Private Lives

Private Lives

Private Lives
By Noel Coward
Directed by Timothy Williams
Mad Cow Theatre, Orlando FL

Most married couples take 20 or 30 year to reach this level of dysfunction, but Sibyl (Sara Jane Fridlich) and Elyot Chase (Philip Nolen) can’t get through a honeymoon without splitting up. The proximate cause is their next door neighbors at the Hotel Notel: Victor (Kevin Zepf) and his new bride Amanda (Jennifer Christa Palmer) inconveniently move into the suite next door and Amanda is Elyot’s ex. While they split unamicably five years ago, some of that old flame remains and no pair of fighter have been so evenly matched since the Lewis – Holyfield match. They jab, they duck, they spit, they kiss and make up and run off together, tradition and paper work be damned. But you know it will be rough and their Parisian love nest is soon littered with broken furniture and smashed plastic glassware, and the reality becomes obvious – they both need a proper sparring partner and those other two are simply lightweights. Maybe Victor and Sibyl can work something out; everyone is very “progressive” in this nifty little farce.

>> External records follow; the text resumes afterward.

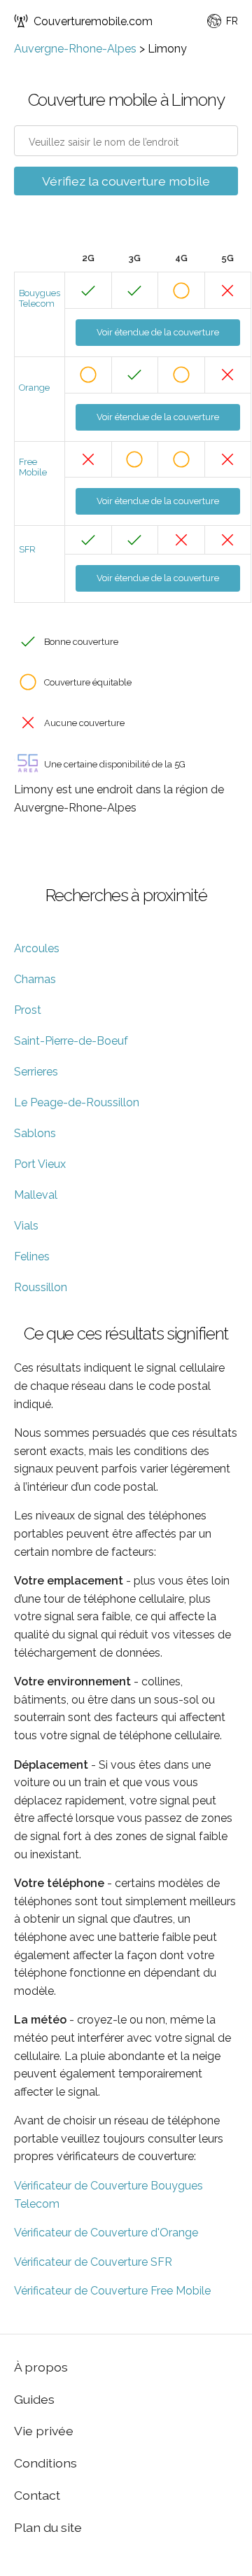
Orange (34, 387)
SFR (27, 549)
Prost (27, 1010)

There are a LOT of words here and almost all of them can bring laughter. Nolan is a nice guy with an edge; Zepf is pompous and overbearing and really should be hunting grouse in the Transvaal. This play hinges on chemistry, and the Nolan / Palmer mix worked wonderfully and once Palmer was in her very modest PJ’s the two really let fly. You’ll feel sorry for flighty Sibyl – she kept asking about Amanda not knowing its best to let sleeping romances lie. Everything was very elegant on stage from the hula hoop festooned hotel balcony to the grand piano the stage crew wrestles in for the last half of the show. I recommend sitting in for the first intermission, the set change was like watching a circus set up. You can grab a refreshment in the second intermission; you’ll need it to feel as “progressive” as the action on stage. “Progressive” is upper class talk for having sex without the proper paper work and while you’re unlikely to find Private Lives that all that shocking today, it made quite an impression on the Lord Chamberlain in 1930. There’s plenty to like here – you’ve got sex, champagne, wealthy people acting like idiots, sparkly dresses and some of the best bitchy stage fighting in town. This is an occasion worth dressing up for.